Before recording this episode I was looking at Eleanor's Hunt website https://www.thewoollencwtchcompany.com/ , and thought she must have been honing her skill of weaving beautiful willow and British wool coffins for years. How wrong can you be?!
I've just started learning how to weave with willow and like anything new when you try it you discover just what a skill it is to weave anything! So I was blown away when I learnt Eleanor's story of how she left teaching and is now making really beautiful coffins inside and out.
She started her company back in 2021 but she had only recently started willow and rope weaving during covid and actually taught herself to do it! She had moved to mid Wales and having helped out on farms as a lambing assistant appreciated all the amazing benefits of wool and wanted to help British sheep farmers raise the price of their wool. She knew it would have to be commercial enough to achieve her goal. She had an idea...
We chat about how no skill is wasted and how each skill she has learnt along the way from: upholstery, to felting, to weaving seats, to sewing, to processing wool, to spinning, to making her own rope...are all being used in making her beautiful coffins.
I also find out the meaning of her company name - with Cwtch being a Welsh word.
Her attitude to life is evident from her story. She just keeps moving forward, she never sees anything as a failure but an opportunity to learn how to do better and she's keen to seek out help and advice - which is how she met another inspiring woman Kate Drury and her sustainable rope (Kate's story is episode 80).
Her story and passion for wool is infectious and will inspire anyone who listens to it, me included!

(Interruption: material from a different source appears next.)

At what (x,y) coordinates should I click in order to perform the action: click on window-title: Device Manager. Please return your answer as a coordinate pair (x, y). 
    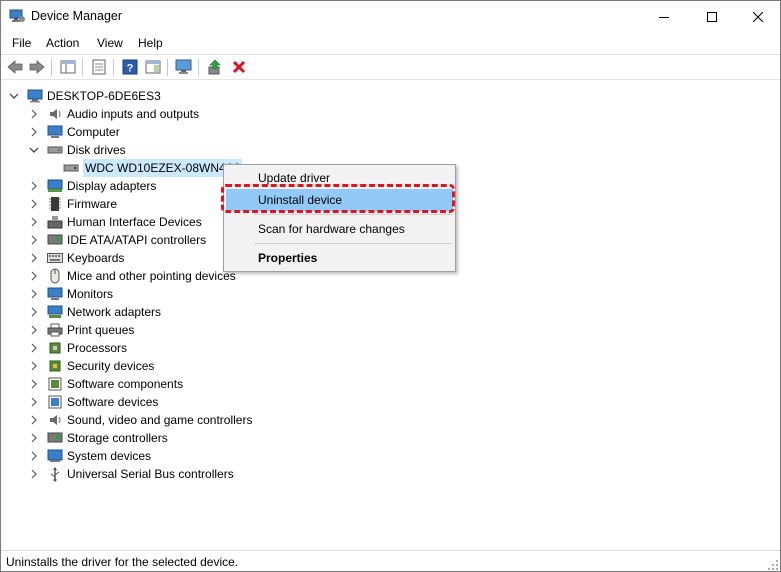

Note: I'm so happy to add that since recording the podcast a couple of weeks ago Eleanor has achieved full accreditation for her coffins. Most crematoriums in the UK now require coffins to have passed through a specially designed testing protocol. This means that her coffins can now be used in cremations as well as in burials and will have a blue stamp on the base with it's own unique code. Congratulations Eleanor.